Bir dost yazmış: çok bilenlerin beyinleri belli yaştan sonra iflâs ediyor... Dilleri ise saçmalamaya başlıyor... Acaba diyorum, bunları kimi kast ederek söylemiş olabilir?

‘Öküz altında buzağı aramak' ne anlama gelmektedir. Böyle yapan ‘insanlar’ var mıdır günümüzde? Varsa nerelerde yaşarlar? İnsanların bir kısmı, buzağıyı inek altında aramazlar da, niçin öküz altında ararlar?

‘Helâl’ ve ‘haram’ kavramlarına inanmayanların, kanundan kurtulmaları halinde adam öldürmelerinde, cinayet işlemelerinde, hırsızlık yapmalarında ve kan içmelerinde bir mahzur var mıdır?

Birileri, sosyal paylaşım sitelerinin birinde (yüz-kitabı), birilerini kast ederek şöyle demiş: (affınızla) dünkü sı.tığım b.k, çıktığı yeri beğenmiyor? Acaba, muhatap ne yapmış olabilir? O zat, kimi kast etmiş olabilir?

Çevrelerinde kendilerini iyi tanıyan insanlar tarafından ‘ahlâksız’ olarak bilinen insanlar. Acaba, ‘balıkların su içinde yaşayıp suyun farkında olmadıkları’ gibi, onlar kendilerinin ‘ahlâksız’ olduklarının farkında mıdırlar?

Koala… İlginç bir hayvandır. Üzerinde yaşadığı ağacın yapraklarını yer. Bunlar uyuşturucu özellikte olduğu için hayvan uyur. Uyandığında acıkır, yine yer ve yine uyur! Çark böyle döner... Acaba diyorum, insanların da böyle olanları var mıdır ki?

Makûl, mütevazı, toleranslı ve müsamahalı olmakla bilinen biri, birilerin yaptığı bir ‘ahlaksızlık’ ve ‘edepsizliğe’ karşı ‘çok sert bir tepki’ verirse, sahip olduğu vasıfları kaybeder mi? Mesela, o kişilere, ‘kodum mu… ‘ diye başlayan bir cümle ile hitap etse, haksız mıdır?

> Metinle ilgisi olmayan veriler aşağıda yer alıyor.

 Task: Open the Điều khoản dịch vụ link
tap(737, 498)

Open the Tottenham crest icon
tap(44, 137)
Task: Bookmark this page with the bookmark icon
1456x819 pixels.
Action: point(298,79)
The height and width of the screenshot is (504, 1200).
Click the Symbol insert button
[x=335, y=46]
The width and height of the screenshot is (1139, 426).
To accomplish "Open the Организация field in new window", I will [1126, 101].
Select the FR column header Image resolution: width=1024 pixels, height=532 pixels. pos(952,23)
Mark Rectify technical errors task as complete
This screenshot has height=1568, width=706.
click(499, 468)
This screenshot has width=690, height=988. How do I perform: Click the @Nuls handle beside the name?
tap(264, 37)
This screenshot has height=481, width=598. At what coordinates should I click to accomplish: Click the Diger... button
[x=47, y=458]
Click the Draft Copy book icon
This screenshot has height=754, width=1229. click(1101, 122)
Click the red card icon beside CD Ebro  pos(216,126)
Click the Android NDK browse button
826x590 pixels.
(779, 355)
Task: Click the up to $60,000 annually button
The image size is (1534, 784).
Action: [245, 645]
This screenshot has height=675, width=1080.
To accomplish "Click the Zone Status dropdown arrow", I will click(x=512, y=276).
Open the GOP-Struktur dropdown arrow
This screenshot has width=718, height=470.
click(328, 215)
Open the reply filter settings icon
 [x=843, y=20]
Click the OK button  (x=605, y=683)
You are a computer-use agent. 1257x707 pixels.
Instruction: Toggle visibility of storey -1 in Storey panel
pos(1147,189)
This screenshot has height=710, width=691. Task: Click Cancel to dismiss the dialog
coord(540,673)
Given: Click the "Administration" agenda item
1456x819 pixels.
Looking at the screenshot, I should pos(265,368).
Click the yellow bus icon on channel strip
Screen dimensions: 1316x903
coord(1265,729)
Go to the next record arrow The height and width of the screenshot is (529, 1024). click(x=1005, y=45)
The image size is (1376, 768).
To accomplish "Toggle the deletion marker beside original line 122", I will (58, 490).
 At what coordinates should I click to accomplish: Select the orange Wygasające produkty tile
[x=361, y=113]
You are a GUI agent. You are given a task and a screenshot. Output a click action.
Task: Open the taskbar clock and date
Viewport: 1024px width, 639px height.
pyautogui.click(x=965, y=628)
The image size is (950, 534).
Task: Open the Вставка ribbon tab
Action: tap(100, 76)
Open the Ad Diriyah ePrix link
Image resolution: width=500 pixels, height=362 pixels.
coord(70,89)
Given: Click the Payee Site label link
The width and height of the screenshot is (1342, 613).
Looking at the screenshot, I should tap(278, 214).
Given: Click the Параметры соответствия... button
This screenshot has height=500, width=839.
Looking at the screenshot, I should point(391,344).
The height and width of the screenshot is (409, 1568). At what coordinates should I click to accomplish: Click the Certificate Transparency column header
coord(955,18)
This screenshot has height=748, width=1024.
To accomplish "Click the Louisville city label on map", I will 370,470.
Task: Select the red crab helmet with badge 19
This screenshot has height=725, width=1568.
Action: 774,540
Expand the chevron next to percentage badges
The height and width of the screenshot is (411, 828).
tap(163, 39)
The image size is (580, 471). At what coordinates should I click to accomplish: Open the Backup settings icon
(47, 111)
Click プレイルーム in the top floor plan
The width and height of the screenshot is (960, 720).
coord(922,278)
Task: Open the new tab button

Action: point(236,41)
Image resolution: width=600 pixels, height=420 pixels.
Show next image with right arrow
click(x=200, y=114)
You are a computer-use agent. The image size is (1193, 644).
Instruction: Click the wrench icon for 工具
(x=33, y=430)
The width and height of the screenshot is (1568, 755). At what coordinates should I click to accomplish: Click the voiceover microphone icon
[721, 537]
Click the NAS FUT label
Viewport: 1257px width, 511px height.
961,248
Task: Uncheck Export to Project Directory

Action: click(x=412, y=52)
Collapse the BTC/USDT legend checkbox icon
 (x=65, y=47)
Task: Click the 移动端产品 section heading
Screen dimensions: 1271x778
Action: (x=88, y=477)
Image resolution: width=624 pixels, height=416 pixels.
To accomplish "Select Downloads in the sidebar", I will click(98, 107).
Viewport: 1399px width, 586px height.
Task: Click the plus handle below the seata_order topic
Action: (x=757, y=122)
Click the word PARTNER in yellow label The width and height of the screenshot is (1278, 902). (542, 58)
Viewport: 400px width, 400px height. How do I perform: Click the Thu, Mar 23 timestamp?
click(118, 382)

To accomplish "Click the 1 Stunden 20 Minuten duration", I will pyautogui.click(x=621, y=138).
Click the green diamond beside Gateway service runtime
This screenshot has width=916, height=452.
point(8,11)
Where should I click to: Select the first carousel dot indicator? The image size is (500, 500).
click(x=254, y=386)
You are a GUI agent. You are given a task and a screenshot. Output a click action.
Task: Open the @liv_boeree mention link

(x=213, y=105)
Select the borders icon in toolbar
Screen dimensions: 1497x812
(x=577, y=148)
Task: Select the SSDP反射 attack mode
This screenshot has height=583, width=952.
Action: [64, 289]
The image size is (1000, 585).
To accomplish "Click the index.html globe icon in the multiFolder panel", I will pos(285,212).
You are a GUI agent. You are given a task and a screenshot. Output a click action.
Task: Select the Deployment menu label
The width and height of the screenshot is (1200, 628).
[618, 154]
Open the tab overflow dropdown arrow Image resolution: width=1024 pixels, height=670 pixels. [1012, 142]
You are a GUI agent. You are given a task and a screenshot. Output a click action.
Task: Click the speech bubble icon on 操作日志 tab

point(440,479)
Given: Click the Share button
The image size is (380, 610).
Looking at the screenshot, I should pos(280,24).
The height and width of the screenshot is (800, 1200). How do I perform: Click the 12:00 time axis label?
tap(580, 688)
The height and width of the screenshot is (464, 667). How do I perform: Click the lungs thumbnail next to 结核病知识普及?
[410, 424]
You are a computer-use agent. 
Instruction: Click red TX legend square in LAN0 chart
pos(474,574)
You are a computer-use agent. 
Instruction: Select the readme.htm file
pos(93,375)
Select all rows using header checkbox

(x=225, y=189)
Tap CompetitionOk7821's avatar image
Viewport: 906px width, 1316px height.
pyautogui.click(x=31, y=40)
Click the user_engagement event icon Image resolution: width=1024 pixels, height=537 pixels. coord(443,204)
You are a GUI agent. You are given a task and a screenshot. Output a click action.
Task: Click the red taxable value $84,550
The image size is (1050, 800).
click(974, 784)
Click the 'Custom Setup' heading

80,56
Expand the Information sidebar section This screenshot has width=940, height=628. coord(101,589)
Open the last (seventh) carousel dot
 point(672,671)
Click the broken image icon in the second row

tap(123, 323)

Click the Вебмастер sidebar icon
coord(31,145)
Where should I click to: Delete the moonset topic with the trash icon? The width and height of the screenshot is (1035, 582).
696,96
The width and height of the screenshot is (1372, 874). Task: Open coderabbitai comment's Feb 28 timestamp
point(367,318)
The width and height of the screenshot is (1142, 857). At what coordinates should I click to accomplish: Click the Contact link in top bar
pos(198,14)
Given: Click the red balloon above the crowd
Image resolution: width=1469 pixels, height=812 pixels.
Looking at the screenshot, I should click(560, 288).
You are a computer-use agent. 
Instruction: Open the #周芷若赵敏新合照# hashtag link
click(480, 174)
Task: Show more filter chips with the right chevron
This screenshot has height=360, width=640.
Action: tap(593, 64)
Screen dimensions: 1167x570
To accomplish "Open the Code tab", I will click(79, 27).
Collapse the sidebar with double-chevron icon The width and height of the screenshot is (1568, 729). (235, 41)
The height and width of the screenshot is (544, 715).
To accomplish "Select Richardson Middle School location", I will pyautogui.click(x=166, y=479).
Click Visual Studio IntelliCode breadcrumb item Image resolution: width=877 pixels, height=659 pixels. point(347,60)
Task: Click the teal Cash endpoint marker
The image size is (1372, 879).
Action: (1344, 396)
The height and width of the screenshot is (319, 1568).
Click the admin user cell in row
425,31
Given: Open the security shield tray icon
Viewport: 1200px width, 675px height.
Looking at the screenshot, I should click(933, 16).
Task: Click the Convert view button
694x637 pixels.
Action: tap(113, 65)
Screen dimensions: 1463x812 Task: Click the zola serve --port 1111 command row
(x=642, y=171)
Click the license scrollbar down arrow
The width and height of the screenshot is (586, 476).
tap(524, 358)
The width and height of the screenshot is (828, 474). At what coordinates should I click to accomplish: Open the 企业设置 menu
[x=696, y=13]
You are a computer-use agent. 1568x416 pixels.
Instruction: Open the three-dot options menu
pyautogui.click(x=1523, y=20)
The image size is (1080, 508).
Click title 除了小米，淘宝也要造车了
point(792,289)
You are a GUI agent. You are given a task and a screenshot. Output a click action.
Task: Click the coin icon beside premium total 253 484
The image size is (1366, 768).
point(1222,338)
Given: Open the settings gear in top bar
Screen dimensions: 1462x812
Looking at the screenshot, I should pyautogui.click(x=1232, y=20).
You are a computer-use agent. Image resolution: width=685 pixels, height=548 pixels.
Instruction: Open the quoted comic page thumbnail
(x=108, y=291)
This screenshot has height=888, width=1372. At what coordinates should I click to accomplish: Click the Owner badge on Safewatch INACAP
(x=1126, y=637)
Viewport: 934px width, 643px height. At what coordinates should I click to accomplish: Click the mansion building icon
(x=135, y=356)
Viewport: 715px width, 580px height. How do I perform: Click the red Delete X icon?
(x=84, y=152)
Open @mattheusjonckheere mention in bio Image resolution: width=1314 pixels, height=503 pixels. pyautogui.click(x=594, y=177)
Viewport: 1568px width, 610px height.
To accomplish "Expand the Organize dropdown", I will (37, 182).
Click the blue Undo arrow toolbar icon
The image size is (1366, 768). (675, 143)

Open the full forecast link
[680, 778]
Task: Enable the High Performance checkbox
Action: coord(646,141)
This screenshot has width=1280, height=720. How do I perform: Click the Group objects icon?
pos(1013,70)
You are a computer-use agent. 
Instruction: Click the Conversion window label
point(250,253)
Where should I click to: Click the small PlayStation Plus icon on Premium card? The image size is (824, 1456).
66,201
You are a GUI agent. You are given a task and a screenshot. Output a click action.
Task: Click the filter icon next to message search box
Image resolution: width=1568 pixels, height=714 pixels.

Nedendir bir türlü anlayabilmiş değilim. Yıllar yılı yakın veya uzak ‘çevresi’ tarafından ‘ahlâklı’ veya ‘ahlâkı düzgün’ bilinen bazı insanlar, bürokraside önemli bir mevki ve makama getirildiklerinde, kendilerine hemen ‘ahlâksız’, ‘rantçı’, ‘çıkarcı’ ve benzer sıfatlarıyla bilinen insanları kendilerine ‘yardımcı’ olarak atar ve onlarla ‘çalışmayı’ tercih ederler? ‘Dürüst’ ve ‘ahlâklı’ olan insanlarla ‘çalışmak’, onlara neden ‘hoş’ veya ‘uygun’ görünmez?

Birileri, sosyal paylaşım sitelerinin birinde (yüz-kitabı), iktidardaki partiyi kast ederek, ‘bu ülkede 70 milyon eşek (yani Türk Milleti) var’ demiş. Buna kızan birisi de: ‘Türkiye’de nüfus 75 milyon, bunun 70 milyonu eşşek olduğuna göre, geri kalan kısmı, hangi tür mal veya hayvanat içinde, meselâ, öküz, sığır, manda, tavuk veya tavşan içinde yer alır?’ diye sormuş. En önemlisi de o hükmü verenin kişinin, bu gruplar içinde, hangisinde yer aldığı imiş. Verilen hükme, soru ile cevap veren kişinin sorusunda haklılık payı var mıdır?

Âhh, ahh…

Bunlar ne biçim sorular böyle?

Birileri çıksa da daha düzgün, herkesin hoşuna giden sorular sorsa olmaz mı?